Criminal suspects may not invoke their right remain silent by simply remaining silent during a police interrogation, the US Supreme Court declared on Tuesday.
In a 5-to-4 decision, the high court said that a suspect in police custody must make a simple, unambiguous statement that he or she wants to remain silent or that he or she does not want to talk to the police.
Without such a verbal declaration, any incriminating admissions made after a suspect has been given Miranda warnings about the right to remain silent may be used against that suspect in court, the high court said.
“A suspect who has received and understood the Miranda warnings, and has not invoked his Miranda rights, waives the right to remain silent by making an uncoerced statement to the police,” Justice Anthony Kennedy wrote in the majority opinion.

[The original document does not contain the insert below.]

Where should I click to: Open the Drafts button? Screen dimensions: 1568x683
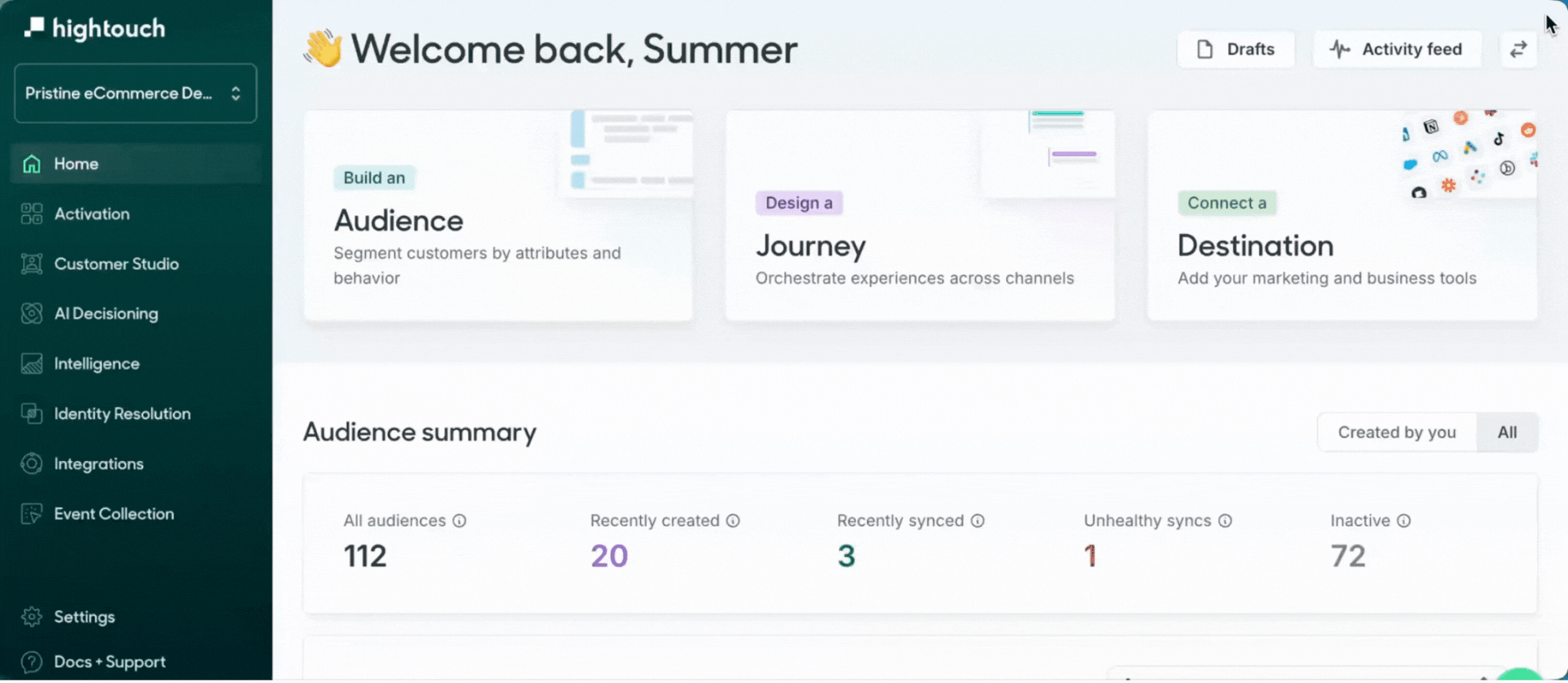pyautogui.click(x=1236, y=49)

In a dissent, Justice Sonia Sotomayor said the ruling marked “a substantial retreat from the protection against compelled self-incrimination” dating from the Supreme Court’s landmark 1966 opinion in Miranda v. Arizona.
“The court today creates an unworkable and conflicting set of presumptions that will undermine Miranda’s goal of providing ‘concrete constitutional guidelines for law enforcement agencies and courts to follow,’ “ Justice Sotomayor wrote.

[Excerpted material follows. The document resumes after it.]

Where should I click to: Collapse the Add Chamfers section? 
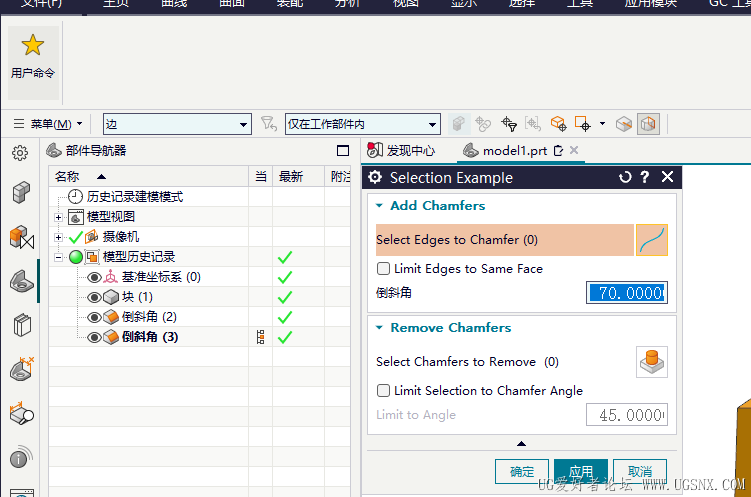pyautogui.click(x=379, y=206)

Miranda v. Arizona is the decision that created the requirement that police advise suspects of their right to remain silent and to the assistance of a lawyer. The requirement is designed to prevent police from attempting to solve crimes by beating or otherwise coercing confessions from suspects. It is also designed to ensure that any statements made in police custody are voluntary and, thus, more reliable as evidence.
Silent during questioning ... mostly
Tuesday’s decision comes via an appeal stemming from a fatal shooting in January 2000 outside a shopping mall in Southfield, Mich.
Van Chester Thompkins was arrested about a year later and interrogated by police. During the questioning, Mr. Thompkins was advised of his Miranda rights and given a form to sign. He refused to sign it.
Nonetheless, police say Thompkins verbally confirmed that he understood his rights. Thompkins disputes this.
Thompkins remained largely silent during most of a three-hour interrogation. About 2 hours and 45 minutes into the questioning, one of the officers asked Thompkins if he believed in God. When he answered, “Yes,” police say his eyes welled up with tears.
The officer then asked: “Do you pray to God?”
The suspect answered: “Yes.”
Another question: “Do you pray to God to forgive you for shooting that boy down?”
Thompkins answered: “Yes."
Thompkins was charged with first-degree murder. At trial, his lawyer tried to keep the incriminating statement out of the trial by arguing that his client had invoked his right to remain silent.
The trial judge allowed the statement to be introduced as evidence. Thompkins was found guilty and sentenced to life in prison without parole.
On appeal, a federal judge rejected Thompkins’ claim that he had invoked his right to remain silent during the interrogation. That decision was reversed by a panel of the Sixth US Circuit Court of Appeals in Cincinnati.
The appeals court said Thompkins’ incriminating statement must be thrown out because his nearly three hours of silence in the interrogation room amounted to an invocation of his right to remain silent.
Ambiguity by the suspect
On Tuesday, the Supreme Court reversed that decision. In a majority opinion joined by the court’s conservative wing, Justice Kennedy said Thompkins’ actions during the interrogation were ambiguous.
“Thompkins did not say that he wanted to remain silent or that he did not want to talk with the police,” Kennedy wrote. “Had he made either of these simple, unambiguous statements, he would have invoked his right to cut off questioning.”
Kennedy added: “Here he did neither, so he did not invoke his right to remain silent.”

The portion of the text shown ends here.